*TASK DESCRIPTION*. Please print each of the entries below exactly.
*** Opening of MATERIAL SUPPLIED ***
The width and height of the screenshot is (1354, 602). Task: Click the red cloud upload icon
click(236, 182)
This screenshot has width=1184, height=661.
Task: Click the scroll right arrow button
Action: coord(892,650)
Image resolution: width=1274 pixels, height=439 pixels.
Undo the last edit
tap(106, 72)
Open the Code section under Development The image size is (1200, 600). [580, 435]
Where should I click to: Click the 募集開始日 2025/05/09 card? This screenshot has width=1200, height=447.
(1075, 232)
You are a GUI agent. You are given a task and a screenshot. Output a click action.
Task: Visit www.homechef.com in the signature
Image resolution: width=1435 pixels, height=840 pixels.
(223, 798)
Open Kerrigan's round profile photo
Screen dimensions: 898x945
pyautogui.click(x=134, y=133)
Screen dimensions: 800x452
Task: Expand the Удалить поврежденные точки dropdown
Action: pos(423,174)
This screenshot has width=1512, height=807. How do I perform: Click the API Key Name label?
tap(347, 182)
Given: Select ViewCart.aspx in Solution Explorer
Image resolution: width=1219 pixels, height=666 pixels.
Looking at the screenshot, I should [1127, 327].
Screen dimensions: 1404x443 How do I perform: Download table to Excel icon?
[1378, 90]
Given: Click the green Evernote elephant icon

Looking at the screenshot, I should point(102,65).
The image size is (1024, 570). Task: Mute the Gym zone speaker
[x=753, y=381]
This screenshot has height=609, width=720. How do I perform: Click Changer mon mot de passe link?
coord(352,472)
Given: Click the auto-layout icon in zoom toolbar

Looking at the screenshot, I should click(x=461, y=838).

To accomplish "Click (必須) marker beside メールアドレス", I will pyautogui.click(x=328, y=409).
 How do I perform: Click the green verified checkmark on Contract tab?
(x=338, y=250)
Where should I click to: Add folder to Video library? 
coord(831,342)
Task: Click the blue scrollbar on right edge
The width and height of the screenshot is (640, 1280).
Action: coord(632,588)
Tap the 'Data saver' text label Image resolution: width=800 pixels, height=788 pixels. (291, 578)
*** Close of MATERIAL SUPPLIED ***
*SOLUTION FOR THIS EXERCISE*.
The width and height of the screenshot is (1354, 602). Task: Click the red cloud upload icon
click(236, 182)
This screenshot has width=1184, height=661.
Task: Click the scroll right arrow button
Action: coord(892,650)
Image resolution: width=1274 pixels, height=439 pixels.
Undo the last edit
tap(106, 72)
Open the Code section under Development The image size is (1200, 600). [580, 435]
Where should I click to: Click the 募集開始日 2025/05/09 card? This screenshot has width=1200, height=447.
(1075, 232)
You are a GUI agent. You are given a task and a screenshot. Output a click action.
Task: Visit www.homechef.com in the signature
Image resolution: width=1435 pixels, height=840 pixels.
(223, 798)
Open Kerrigan's round profile photo
Screen dimensions: 898x945
pyautogui.click(x=134, y=133)
Screen dimensions: 800x452
Task: Expand the Удалить поврежденные точки dropdown
Action: pos(423,174)
This screenshot has width=1512, height=807. How do I perform: Click the API Key Name label?
tap(347, 182)
Given: Select ViewCart.aspx in Solution Explorer
Image resolution: width=1219 pixels, height=666 pixels.
Looking at the screenshot, I should [1127, 327].
Screen dimensions: 1404x443 How do I perform: Download table to Excel icon?
[1378, 90]
Given: Click the green Evernote elephant icon

Looking at the screenshot, I should point(102,65).
The image size is (1024, 570). Task: Mute the Gym zone speaker
[x=753, y=381]
This screenshot has height=609, width=720. How do I perform: Click Changer mon mot de passe link?
coord(352,472)
Given: Click the auto-layout icon in zoom toolbar

Looking at the screenshot, I should click(x=461, y=838).

To accomplish "Click (必須) marker beside メールアドレス", I will pyautogui.click(x=328, y=409).
 How do I perform: Click the green verified checkmark on Contract tab?
(x=338, y=250)
Where should I click to: Add folder to Video library? 
coord(831,342)
Task: Click the blue scrollbar on right edge
The width and height of the screenshot is (640, 1280).
Action: coord(632,588)
Tap the 'Data saver' text label Image resolution: width=800 pixels, height=788 pixels. (291, 578)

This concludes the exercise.